Giulianova. Si è concluso ieri il progetto “Panthalassa”, scambio giovanile finanziato dal programma Erasmus+ (Commissione europea e Agenzia Italiana per la Gioventù) e organizzato dall’ associazione Aternum.
L’iniziativa ha coinvolto 36 giovani tra i 18 e i 30 anni provenienti da Croazia, Turchia, Polonia, Slovenia, Bulgaria e Italia. I ragazzi sono stati ospitati dall’Hotel Zenit dal 21 al 27 aprile.
Le numerose attività del gruppo, finalizzate all’informazione sull’ inquinamento da plastica e al suo contrasto, hanno coinvolto la cittadinanza nel corso di un evento pubblico che si è svolto domenica, sul lungomare monumentale, e che ha visto la partecipazione degli assessori Lidia Albani e Nausicaa Cameli. Domenica mattina, infatti, i partecipanti hanno allestito delle “stazioni” informative e organizzato attività interattive, in modo da far conoscere il programma Erasmus+ e le sue opportunità.

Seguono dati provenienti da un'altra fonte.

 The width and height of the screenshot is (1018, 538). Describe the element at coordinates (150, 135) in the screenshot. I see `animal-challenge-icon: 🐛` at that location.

Una coreografia ideata dagli stessi giovani ha aperto e chiuso l’ evento.
“Questo momento – spiegano i volontari di Aternum – è stato l’occasione per uscire dalla dimensione interna dello scambio giovanile e dialogare con la comunità, restituendo ciò che è stato appreso e stimolando riflessioni più ampie”
“La presenza a Giulianova dei giovani del progetto Panthalassa – commenta l’assessore alle Politiche giovanili Lidia Albani – è stata una novità che ha incuriosito e acceso i riflettori sui problemi ambientali. Interessante e utile, l’iniziativa, anche dal punto di vista dell’avvicinamento dei ragazzi al tessuto sociale, in vista di un meritato inserimento nel mondo del lavoro”
“In un comune che aspira ad essere davvero “libero dalla plastica” – sottolinea l’assessore all’ Ambiente Nausicaa Cameli – un progetto come questo di Panthalassa non può che essere positivamente accolto. Ringraziamo organizzatori e partecipanti per aver messo Giulianova al centro delle loro attività di studio e sensibilizzazione”.